Par CENDRINE GILLIER, , ÉPISTÉMOLOGUE.

L’engagement collaborateur ? Un état des personnes au travail qui favoriserait la performance, l’innovation et la résilience collectives. Une personne est engagée si elle accomplit les missions qui lui sont confiées avec un supplément de créativité qui témoigne de son implication. Dans une entreprise idéale, cet état est instauré et soutenu par un management éclairé, à la fois soucieux des enjeux de productivité et attentif aux personnes. Les chiffres de cette année 2023 sont frappants, et le désengagement est la norme  : selon une enquête menée par l’institut Gallup, seuls 13  % des salariés européens seraient engagés au travail. Ce chiffre tomberait à 7  % pour les salariés français. Une autre enquête réalisée par Les MakersIfop révèle que, parmi les 2  054 salariés français interrogés, 54 % considèrent le travail plus comme une contrainte que comme une source d’épanouissement. Le désengagement au travail est corrélé à davantage d’absentéisme. « Homo œconomicus », une fction ? Que ce soit par conviction humaniste ou par intérêt, les managers sont en général de bonne volonté. Conscients du coût financier du désengagement auquel ils s’efforcent de remédier, ils supportent leur part du coût existentiel lié au travail.

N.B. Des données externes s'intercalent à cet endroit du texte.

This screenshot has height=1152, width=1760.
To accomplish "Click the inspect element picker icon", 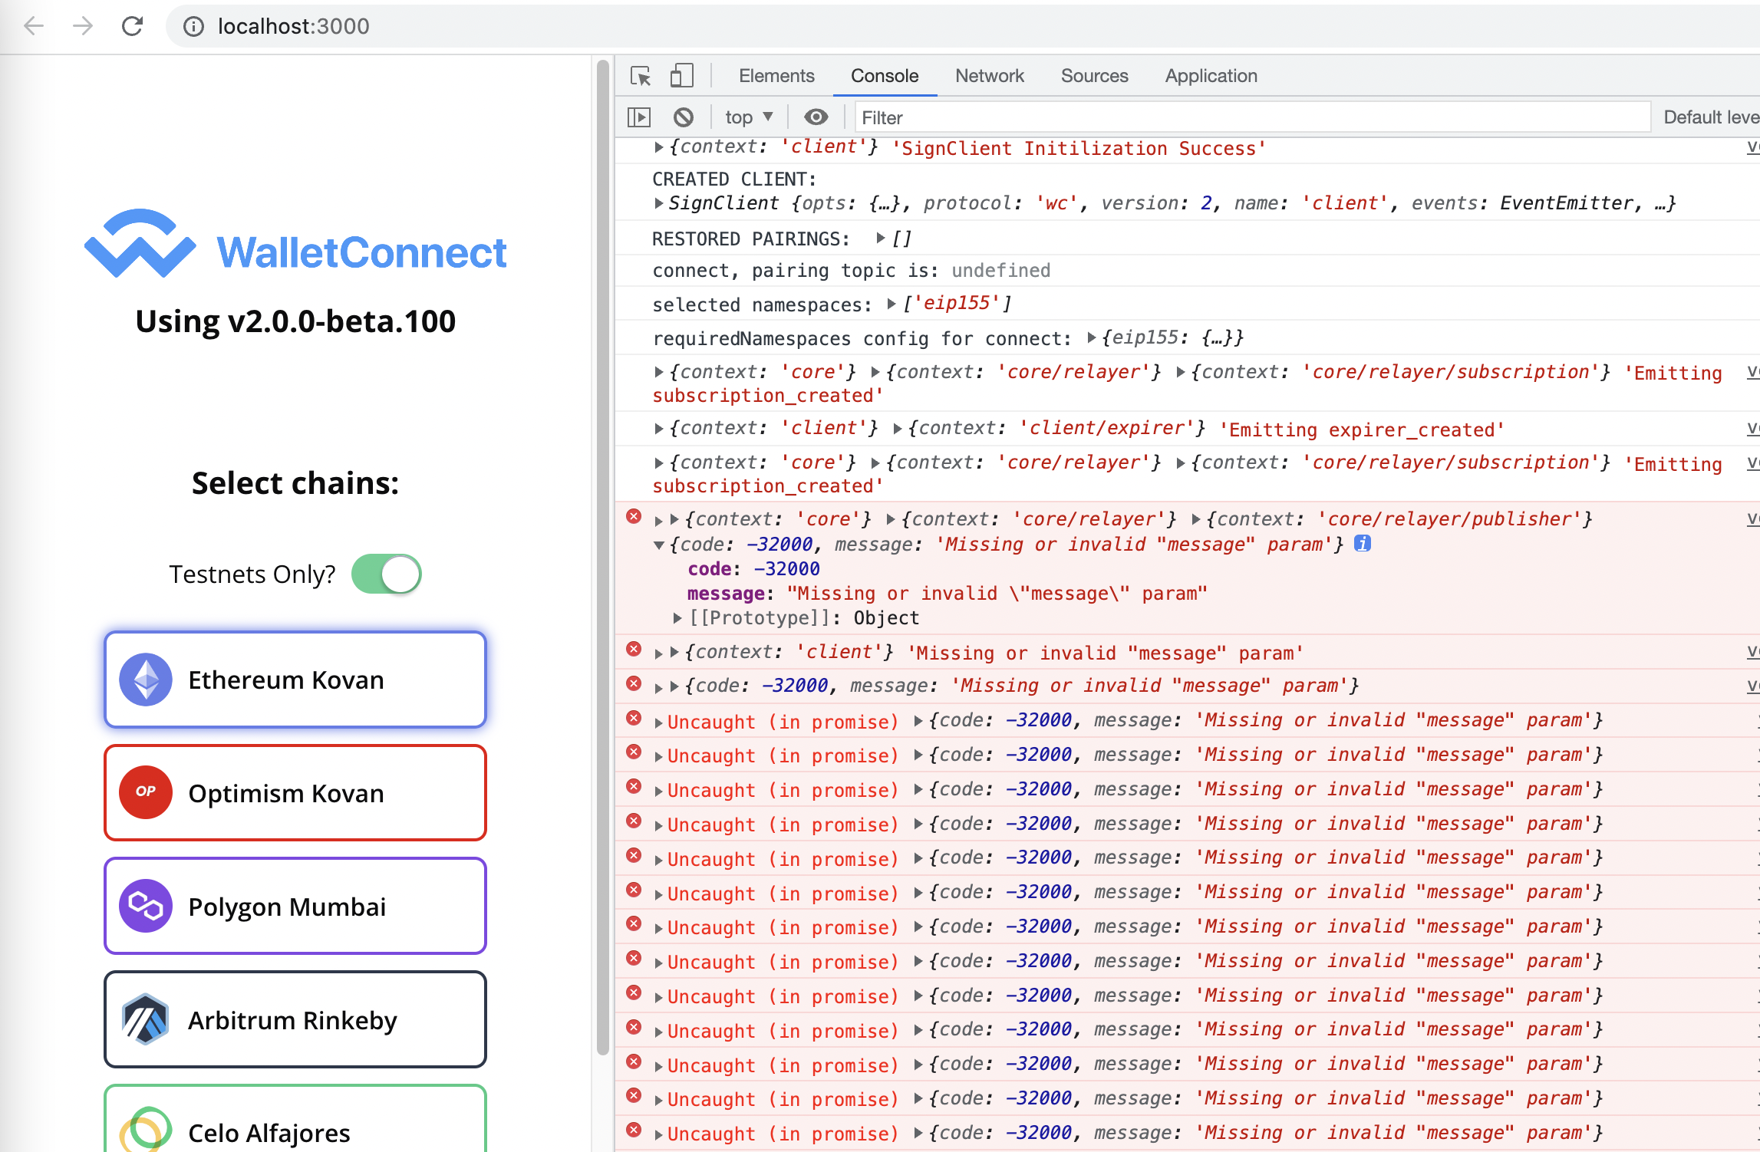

Dans certains cercles, on ne parle qu’à mots couverts de la solitude des dirigeants, entourés d’équipes dont ils ne maîtrisent pas toujours les idiomes et sur lesquels ils ne savent pas s’ils peuvent compter. Dans ce contexte, comment aborder l’engagement collaborateur sans verser dans une simplification illusoire ni céder au fatalisme ? Lorsqu’une douleur est humaine, le remède n’est pas seulement technique. Afin d’évaluer les pratiques managériales contemporaines, il est instructif de revenir sur les présupposés anthropologiques qui les teintent. La fiction utile de l’Homo œconomicus a infusé l’économie classique. Nous serions des agents rationnels, motivés par l’appât du gain et l’évitement de la sanction, capables d’opérer des arbitrages en fonction de l’information disponible. Le travail serait défini comme l’acte de concevoir, exécuter et optimiser des process. L’engagement serait donc la qualité des salariés prêts à s’y consacrer pleinement, quitte à sacrifier d’autres pans de leur vie. D’immenses entreprises se sont appuyées sur ces postulats pour répondre aux enjeux de production de masse mondialisés du XXe   siècle.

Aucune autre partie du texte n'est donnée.